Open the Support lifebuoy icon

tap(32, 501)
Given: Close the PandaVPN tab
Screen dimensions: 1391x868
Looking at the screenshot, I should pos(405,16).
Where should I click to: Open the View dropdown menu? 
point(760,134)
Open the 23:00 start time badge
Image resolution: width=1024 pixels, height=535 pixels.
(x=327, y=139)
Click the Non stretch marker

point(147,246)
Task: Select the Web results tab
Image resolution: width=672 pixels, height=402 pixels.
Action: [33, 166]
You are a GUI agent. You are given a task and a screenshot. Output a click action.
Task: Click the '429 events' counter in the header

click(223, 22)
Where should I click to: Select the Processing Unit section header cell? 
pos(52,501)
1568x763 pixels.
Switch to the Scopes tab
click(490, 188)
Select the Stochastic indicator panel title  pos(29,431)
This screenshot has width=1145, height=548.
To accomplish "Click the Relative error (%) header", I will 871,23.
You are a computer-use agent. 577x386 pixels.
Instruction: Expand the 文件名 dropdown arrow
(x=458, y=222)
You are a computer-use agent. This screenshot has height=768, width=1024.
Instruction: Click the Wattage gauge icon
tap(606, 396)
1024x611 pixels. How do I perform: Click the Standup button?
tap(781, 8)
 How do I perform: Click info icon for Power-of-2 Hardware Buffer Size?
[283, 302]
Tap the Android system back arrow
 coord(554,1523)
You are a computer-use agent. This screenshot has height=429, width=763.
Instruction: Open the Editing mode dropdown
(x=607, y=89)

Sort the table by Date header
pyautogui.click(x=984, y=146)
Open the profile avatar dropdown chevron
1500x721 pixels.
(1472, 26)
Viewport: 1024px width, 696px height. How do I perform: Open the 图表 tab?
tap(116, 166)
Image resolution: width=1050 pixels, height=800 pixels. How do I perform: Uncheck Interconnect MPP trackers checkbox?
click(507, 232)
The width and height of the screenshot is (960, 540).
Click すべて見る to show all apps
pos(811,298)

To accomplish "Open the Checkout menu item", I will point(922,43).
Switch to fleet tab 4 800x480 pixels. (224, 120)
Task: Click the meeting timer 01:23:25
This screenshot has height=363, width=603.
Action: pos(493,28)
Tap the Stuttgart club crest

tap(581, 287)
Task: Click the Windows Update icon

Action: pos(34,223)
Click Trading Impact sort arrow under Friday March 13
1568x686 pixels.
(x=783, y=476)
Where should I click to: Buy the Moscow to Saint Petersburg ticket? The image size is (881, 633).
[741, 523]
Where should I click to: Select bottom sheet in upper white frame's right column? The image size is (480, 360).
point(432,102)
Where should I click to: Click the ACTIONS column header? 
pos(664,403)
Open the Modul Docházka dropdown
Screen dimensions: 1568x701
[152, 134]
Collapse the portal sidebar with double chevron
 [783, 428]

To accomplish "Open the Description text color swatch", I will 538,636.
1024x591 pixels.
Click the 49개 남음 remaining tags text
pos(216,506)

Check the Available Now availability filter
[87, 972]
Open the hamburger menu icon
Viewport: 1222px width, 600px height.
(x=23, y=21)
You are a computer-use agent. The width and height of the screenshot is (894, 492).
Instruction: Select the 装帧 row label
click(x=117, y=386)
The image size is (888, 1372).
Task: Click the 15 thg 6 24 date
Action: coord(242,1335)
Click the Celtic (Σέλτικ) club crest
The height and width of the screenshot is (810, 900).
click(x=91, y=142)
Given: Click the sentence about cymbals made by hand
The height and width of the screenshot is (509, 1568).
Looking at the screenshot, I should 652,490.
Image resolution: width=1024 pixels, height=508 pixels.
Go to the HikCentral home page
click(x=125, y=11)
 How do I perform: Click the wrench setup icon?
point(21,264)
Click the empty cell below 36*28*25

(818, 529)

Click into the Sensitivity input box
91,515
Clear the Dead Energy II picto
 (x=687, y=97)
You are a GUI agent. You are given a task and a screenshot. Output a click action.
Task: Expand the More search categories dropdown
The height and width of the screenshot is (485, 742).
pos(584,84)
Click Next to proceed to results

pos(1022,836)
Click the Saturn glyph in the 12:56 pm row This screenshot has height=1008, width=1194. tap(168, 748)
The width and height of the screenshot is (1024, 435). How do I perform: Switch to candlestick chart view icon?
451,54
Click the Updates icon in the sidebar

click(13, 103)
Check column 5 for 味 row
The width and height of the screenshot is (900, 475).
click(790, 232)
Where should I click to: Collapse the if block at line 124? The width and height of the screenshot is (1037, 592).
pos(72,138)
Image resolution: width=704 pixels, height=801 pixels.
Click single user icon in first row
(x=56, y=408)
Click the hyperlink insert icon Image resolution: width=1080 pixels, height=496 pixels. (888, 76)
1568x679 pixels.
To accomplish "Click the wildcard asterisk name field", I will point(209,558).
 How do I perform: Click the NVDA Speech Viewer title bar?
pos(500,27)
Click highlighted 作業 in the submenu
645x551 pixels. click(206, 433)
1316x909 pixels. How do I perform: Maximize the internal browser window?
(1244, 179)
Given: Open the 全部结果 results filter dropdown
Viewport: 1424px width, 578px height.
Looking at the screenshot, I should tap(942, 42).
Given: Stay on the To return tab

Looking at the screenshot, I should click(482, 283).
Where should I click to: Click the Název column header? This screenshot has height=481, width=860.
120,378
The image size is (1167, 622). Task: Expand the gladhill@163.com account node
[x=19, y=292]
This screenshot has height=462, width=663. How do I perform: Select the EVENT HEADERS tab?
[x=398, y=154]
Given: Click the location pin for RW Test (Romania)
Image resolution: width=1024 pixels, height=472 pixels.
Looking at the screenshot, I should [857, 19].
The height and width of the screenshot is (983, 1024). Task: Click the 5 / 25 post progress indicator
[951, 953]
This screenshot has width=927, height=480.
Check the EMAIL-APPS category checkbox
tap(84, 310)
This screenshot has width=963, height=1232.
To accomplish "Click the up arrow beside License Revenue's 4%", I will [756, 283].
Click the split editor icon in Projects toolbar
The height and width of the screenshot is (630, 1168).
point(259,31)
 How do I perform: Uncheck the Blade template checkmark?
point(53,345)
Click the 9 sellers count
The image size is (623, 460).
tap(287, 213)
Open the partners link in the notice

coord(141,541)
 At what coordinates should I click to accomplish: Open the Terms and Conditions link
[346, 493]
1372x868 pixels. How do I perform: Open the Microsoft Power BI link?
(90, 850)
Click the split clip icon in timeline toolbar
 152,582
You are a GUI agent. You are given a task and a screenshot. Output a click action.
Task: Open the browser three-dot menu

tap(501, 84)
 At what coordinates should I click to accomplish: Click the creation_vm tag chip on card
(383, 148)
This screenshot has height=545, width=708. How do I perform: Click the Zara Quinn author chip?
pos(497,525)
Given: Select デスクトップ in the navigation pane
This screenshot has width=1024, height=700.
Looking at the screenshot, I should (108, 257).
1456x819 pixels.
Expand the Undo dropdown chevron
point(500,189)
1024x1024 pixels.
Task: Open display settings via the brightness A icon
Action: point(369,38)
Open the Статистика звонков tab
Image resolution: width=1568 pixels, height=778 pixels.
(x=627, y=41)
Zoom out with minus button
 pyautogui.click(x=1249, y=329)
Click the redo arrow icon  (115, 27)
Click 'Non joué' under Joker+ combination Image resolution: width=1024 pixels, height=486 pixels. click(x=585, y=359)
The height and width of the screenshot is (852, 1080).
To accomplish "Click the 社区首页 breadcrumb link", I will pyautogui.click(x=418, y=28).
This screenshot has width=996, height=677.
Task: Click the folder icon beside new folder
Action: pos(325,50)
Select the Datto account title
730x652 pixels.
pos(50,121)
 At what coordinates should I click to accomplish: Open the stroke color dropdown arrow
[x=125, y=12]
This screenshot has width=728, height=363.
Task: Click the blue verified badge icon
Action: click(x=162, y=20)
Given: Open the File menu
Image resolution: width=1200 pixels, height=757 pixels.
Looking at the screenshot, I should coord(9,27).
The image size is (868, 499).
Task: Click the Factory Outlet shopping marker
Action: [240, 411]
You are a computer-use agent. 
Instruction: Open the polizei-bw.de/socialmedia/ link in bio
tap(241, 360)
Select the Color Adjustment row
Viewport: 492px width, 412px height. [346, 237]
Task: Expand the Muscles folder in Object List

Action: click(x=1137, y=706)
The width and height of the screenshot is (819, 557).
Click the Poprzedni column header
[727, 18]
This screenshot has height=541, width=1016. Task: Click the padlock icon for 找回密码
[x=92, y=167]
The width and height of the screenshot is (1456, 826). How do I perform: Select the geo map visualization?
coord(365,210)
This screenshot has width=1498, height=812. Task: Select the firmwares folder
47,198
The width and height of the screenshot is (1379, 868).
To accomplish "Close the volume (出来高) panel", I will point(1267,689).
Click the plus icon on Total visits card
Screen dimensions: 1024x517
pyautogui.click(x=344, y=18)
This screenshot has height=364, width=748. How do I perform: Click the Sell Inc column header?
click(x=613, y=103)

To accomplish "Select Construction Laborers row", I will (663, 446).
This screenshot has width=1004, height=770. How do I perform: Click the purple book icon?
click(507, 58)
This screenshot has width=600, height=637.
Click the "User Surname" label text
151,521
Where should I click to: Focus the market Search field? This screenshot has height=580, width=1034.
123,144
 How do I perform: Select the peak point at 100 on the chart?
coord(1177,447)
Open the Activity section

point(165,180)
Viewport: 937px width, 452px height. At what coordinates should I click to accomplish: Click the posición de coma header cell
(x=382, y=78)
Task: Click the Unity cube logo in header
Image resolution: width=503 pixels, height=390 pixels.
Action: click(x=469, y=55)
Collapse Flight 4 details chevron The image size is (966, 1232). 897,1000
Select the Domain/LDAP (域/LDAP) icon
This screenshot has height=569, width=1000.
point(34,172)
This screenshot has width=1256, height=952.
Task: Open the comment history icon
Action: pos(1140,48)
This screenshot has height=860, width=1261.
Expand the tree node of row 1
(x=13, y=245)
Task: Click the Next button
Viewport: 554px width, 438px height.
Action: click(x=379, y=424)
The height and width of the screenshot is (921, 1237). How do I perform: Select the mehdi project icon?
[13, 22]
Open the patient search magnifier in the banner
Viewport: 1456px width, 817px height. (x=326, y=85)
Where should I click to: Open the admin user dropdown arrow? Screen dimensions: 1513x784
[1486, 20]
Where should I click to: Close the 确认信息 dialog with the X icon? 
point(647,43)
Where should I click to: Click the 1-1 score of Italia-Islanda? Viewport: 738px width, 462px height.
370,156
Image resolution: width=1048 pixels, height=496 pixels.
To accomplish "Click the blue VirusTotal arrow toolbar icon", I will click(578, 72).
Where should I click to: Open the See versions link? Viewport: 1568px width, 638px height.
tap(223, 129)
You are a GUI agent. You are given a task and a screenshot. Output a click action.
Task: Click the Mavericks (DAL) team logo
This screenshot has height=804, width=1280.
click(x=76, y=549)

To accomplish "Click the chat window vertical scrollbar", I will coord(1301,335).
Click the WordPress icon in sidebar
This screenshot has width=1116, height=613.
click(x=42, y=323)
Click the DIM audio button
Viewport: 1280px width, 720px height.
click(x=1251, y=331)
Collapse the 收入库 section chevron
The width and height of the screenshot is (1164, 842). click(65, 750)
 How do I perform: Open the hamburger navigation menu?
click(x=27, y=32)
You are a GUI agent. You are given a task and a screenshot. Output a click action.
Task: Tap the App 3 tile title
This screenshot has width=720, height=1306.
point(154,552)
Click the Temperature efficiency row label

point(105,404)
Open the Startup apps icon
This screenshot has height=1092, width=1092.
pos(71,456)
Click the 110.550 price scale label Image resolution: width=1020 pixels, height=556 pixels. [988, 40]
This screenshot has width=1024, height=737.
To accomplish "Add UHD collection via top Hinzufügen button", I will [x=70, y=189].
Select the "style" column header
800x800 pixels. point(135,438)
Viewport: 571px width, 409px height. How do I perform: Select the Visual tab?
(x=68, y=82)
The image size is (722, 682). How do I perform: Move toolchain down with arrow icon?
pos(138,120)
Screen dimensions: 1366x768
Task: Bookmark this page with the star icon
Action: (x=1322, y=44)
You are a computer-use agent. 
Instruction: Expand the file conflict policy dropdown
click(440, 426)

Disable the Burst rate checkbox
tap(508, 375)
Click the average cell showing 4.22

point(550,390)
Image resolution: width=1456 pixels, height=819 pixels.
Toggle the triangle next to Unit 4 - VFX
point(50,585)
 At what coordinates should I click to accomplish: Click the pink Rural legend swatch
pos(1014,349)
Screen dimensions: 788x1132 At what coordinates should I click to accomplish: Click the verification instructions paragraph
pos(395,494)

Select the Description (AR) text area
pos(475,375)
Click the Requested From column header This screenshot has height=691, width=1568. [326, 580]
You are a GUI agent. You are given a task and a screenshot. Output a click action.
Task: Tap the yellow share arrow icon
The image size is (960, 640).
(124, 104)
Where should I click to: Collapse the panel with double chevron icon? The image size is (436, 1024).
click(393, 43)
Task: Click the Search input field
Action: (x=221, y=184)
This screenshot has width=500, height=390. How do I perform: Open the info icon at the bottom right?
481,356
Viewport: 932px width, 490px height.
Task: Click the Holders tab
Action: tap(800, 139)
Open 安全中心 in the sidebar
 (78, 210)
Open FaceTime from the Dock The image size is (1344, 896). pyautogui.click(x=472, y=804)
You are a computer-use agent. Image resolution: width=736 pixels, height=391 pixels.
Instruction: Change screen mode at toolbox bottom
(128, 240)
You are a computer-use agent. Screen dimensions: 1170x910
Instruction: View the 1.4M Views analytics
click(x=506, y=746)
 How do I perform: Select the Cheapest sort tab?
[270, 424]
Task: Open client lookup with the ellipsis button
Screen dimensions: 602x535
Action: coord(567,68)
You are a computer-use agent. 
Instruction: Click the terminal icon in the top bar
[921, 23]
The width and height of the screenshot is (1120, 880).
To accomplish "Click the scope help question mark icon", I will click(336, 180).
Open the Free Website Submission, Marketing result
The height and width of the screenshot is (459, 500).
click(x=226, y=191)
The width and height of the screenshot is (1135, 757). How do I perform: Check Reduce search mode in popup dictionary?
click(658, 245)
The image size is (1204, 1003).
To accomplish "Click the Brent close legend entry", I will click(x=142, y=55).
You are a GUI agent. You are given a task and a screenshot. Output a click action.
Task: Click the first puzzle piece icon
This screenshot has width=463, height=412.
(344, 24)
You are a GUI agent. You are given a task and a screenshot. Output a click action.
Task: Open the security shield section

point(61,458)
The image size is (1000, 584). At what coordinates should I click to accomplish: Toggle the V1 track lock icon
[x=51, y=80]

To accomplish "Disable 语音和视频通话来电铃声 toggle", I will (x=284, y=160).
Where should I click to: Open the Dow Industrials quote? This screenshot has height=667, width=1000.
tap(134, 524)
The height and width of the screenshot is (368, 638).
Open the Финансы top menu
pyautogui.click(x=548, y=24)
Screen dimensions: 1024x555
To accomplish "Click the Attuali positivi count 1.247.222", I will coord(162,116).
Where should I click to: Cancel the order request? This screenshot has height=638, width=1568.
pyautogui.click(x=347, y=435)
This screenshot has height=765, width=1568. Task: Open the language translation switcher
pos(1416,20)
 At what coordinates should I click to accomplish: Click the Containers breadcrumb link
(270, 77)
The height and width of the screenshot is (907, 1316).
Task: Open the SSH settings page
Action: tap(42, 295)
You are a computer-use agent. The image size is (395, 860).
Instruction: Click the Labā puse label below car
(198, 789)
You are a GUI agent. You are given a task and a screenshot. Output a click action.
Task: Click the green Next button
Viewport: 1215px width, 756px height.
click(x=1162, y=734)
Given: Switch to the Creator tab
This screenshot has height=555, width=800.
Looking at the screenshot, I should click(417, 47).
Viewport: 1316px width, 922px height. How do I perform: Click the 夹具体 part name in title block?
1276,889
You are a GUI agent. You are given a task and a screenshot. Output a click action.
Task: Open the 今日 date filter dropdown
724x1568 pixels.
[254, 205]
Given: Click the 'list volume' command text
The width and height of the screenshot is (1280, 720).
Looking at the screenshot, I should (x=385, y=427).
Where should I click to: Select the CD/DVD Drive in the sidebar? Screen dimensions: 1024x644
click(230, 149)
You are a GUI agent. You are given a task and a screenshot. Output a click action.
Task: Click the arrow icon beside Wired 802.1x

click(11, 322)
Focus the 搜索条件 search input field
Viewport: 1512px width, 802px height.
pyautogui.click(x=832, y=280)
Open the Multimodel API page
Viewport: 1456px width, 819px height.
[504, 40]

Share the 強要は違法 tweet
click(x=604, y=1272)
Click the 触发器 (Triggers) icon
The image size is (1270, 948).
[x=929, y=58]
⁂
§ TASK TO COMPLETE: Reproduce only the lines above, starting at the line with "1568x686 pixels." and ending at the line with "Click the Saturn", exactly as written.

§ RESPONSE:
1568x686 pixels.
(x=783, y=476)
Where should I click to: Buy the Moscow to Saint Petersburg ticket? The image size is (881, 633).
[741, 523]
Where should I click to: Select bottom sheet in upper white frame's right column? The image size is (480, 360).
point(432,102)
Where should I click to: Click the ACTIONS column header? 
pos(664,403)
Open the Modul Docházka dropdown
Screen dimensions: 1568x701
[152, 134]
Collapse the portal sidebar with double chevron
 [783, 428]

To accomplish "Open the Description text color swatch", I will 538,636.
1024x591 pixels.
Click the 49개 남음 remaining tags text
pos(216,506)

Check the Available Now availability filter
[87, 972]
Open the hamburger menu icon
Viewport: 1222px width, 600px height.
(x=23, y=21)
You are a computer-use agent. The width and height of the screenshot is (894, 492).
Instruction: Select the 装帧 row label
click(x=117, y=386)
The image size is (888, 1372).
Task: Click the 15 thg 6 24 date
Action: coord(242,1335)
Click the Celtic (Σέλτικ) club crest
The height and width of the screenshot is (810, 900).
click(x=91, y=142)
Given: Click the sentence about cymbals made by hand
The height and width of the screenshot is (509, 1568).
Looking at the screenshot, I should 652,490.
Image resolution: width=1024 pixels, height=508 pixels.
Go to the HikCentral home page
click(x=125, y=11)
 How do I perform: Click the wrench setup icon?
point(21,264)
Click the empty cell below 36*28*25

(818, 529)

Click into the Sensitivity input box
91,515
Clear the Dead Energy II picto
 (x=687, y=97)
You are a GUI agent. You are given a task and a screenshot. Output a click action.
Task: Expand the More search categories dropdown
The height and width of the screenshot is (485, 742).
pos(584,84)
Click Next to proceed to results

pos(1022,836)
Click the Saturn glyph in the 12:56 pm row This screenshot has height=1008, width=1194. tap(168, 748)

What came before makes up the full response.